California increases the amount of money workers will receive on family and medical leave
Time to Read: 3 minuteThe law will provide 90% wage replacements for eight weeks to workers earning less than the state median wage, should they be required to take family or medical leave.
California Governor Gavin Newsom signed a bill into law Friday that will increase the amount of money workers receive under the state's paid family and medical leave program.
The measure will ensure that workers with lower wages are not excluded from a benefit they are already paying, according to the Los Angeles Times.
Starting in 2025, the state will pay up to 90% in wage replacement for new parents and those who need to take time off to care for a seriously ill family member or for themselves.

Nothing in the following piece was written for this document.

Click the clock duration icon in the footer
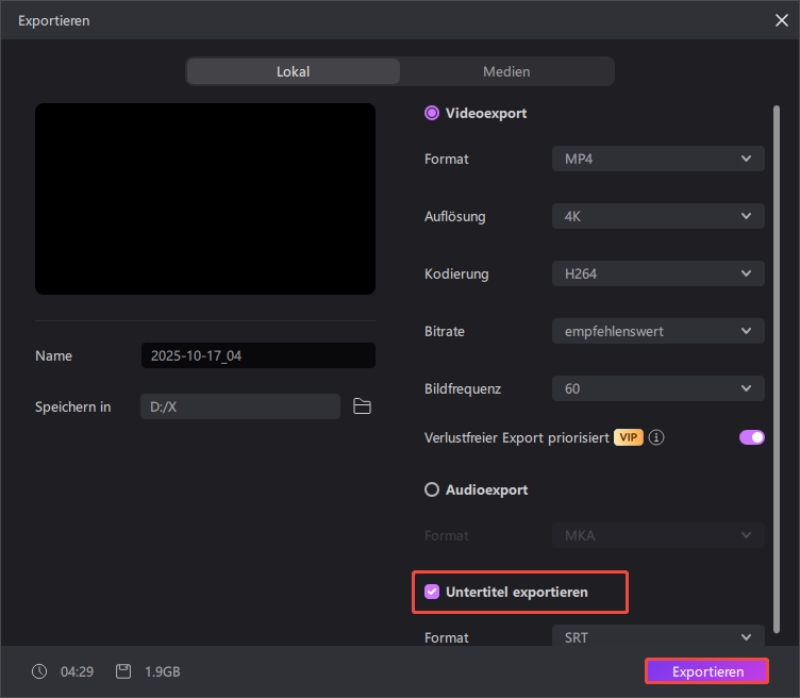Viewport: 800px width, 698px height. pyautogui.click(x=40, y=672)
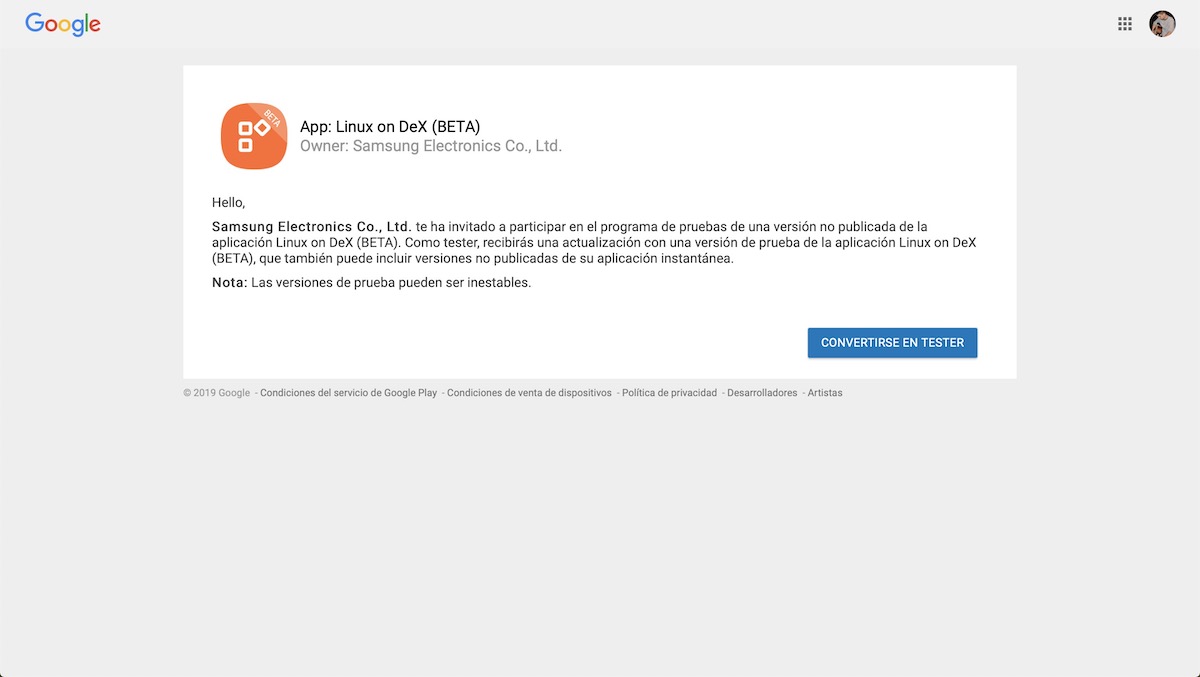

Senate Bill 951 by Democratic Senator María Elena Durazo also ensures that salary replacement will remain between 60% and 70% for the next two years after the rate returned to 55% as of January 1.
“California families and our state as a whole are stronger when workers have the support they need to take care of themselves and their loved ones,” Newsom said in a statement.

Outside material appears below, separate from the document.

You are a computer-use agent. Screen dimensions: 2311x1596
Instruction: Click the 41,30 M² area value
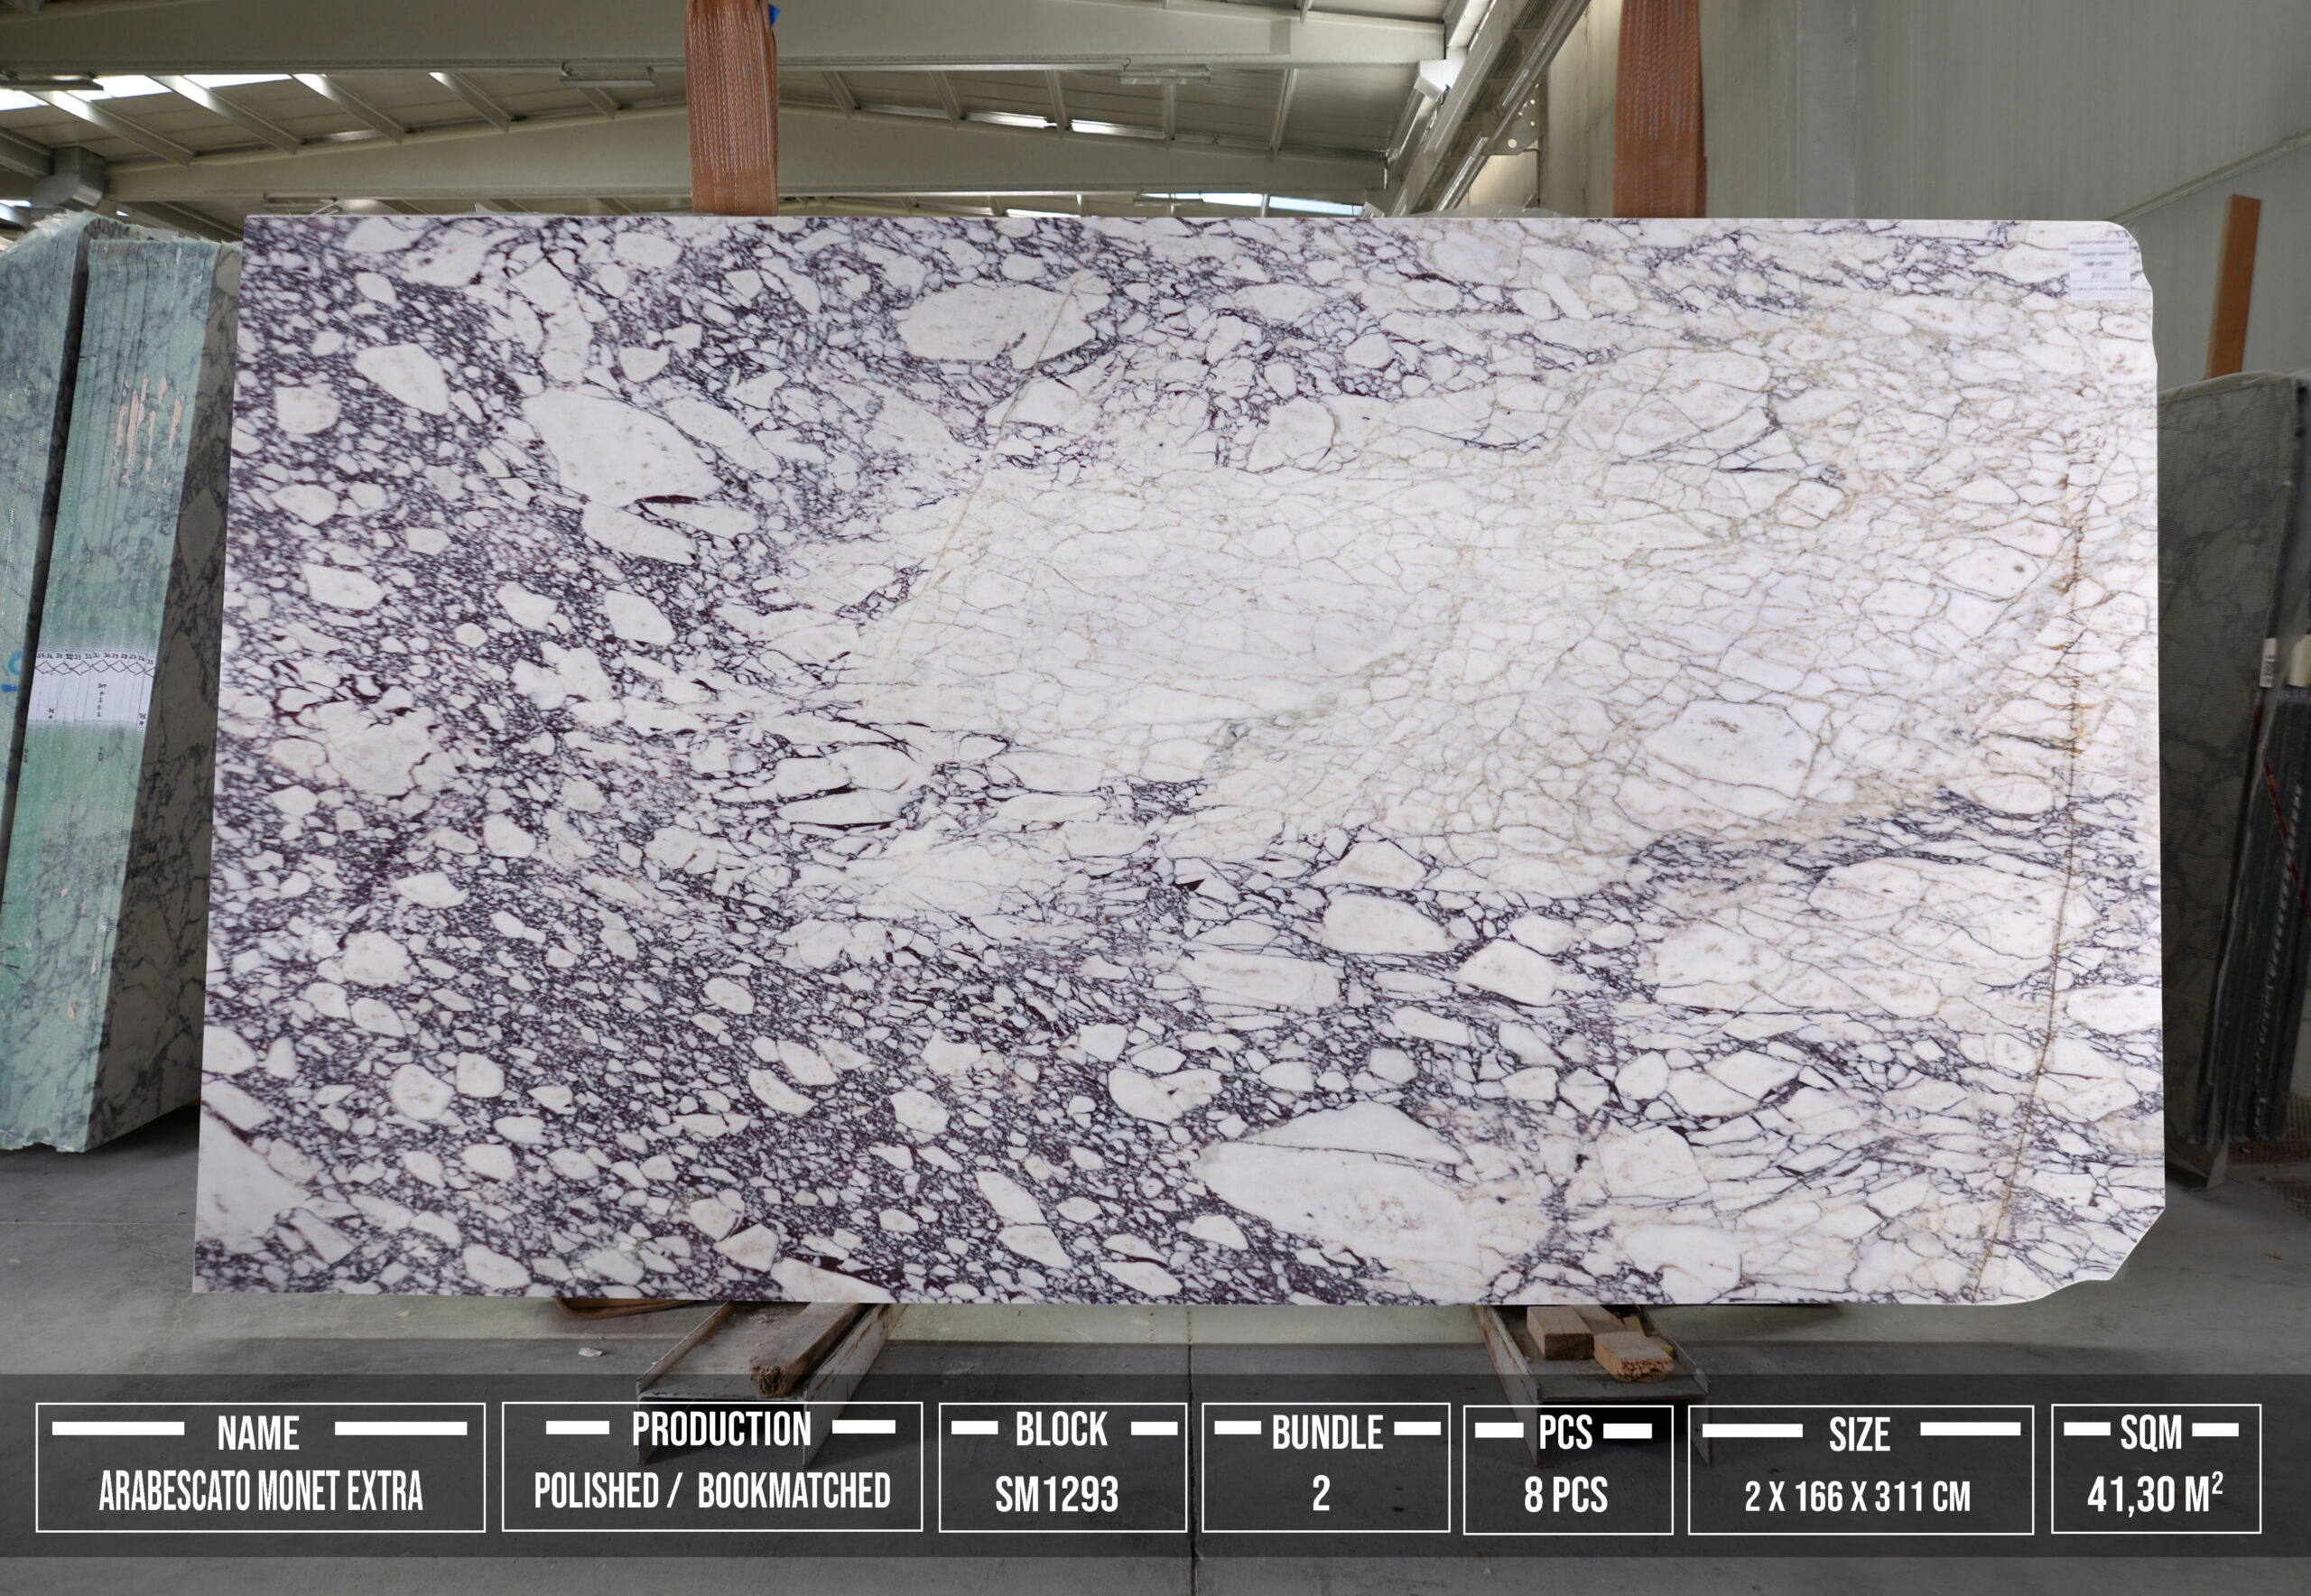(2155, 1495)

“California created the first Paid Family Leave program in the nation 20 years ago, and today we are taking an important step to ensure that more low-wage workers, many of them women and people of color, can access the time off they have earned. while still supporting his family.”
California workers automatically pay into the employee-funded State Disability Insurance program, which includes Paid Family Leave.
Yet many employees are unaware of the benefits or say they can't afford a pay cut to take time off.
The highest-wage earners were four times more likely to use the Paid Family Leave program in 2020 than the lowest-wage workers, according to the California Budget and Policy Center.
The law will provide 90% wage replacements for eight weeks to workers earning less than the state median wage, while those earning more will receive 70% of their wages.
Newsom vetoed a similar measure last year by former Democratic Assemblywoman Lorena Gonzalez saying the bill would “create significant new costs” and “result in higher employee-paid disability contributions.”
The state's disability insurance program was created in 1946 to provide partial wage replacement benefits for employees who are unable to work due to pregnancy or non-work-related illnesses and injuries.
In 2002, Governor Gray Davis signed legislation expanding the program, making California the first state in the nation to offer comprehensive paid family leave.
The law, authored by then-state Sen. Sheila Kuehl, provides workers with partial pay to bond with a new baby or care for a seriously ill family member.
“Twenty years after California adopted the nation's first comprehensive paid family leave program, we can now be proud that our state leads when it comes to equity for low-paid workers and families of color,” Durazo said. it's a statement.
In 2020, the state increased the length of time a person can qualify for family leave from six to eight weeks.
Before that, lawmakers raised wage replacement from 55% to 60% to 70% depending on a person's average weekly wage, though that increase was scheduled for Jan. 1 if Newsom didn't sign AB 951.
The programs are fully funded by an employee payroll deduction.
Under the new law, the state will no longer have a cap on payroll tax contributions, meaning people with higher incomes will pay more into the system.
However, a legislative analysis of the bill said those additional contributions will not fully offset the roughly $3 billion to $4 billion in new benefits.
“The Governor's signing of SB 951 means many more California workers and their families will be able to take paid sick leave to bond with a new child or care for a seriously ill loved one,” said Jenya Cassidy, director of the California Work & Family Coalition, in a statement.
“This will make a big difference in people's lives.”
“This is an incredible victory for workers across the state, especially women, LGBTQ+ immigrants, and low-wage workers, ” Jessica Ramey Stender, policy director for Equal Rights Advocates, said in a statement.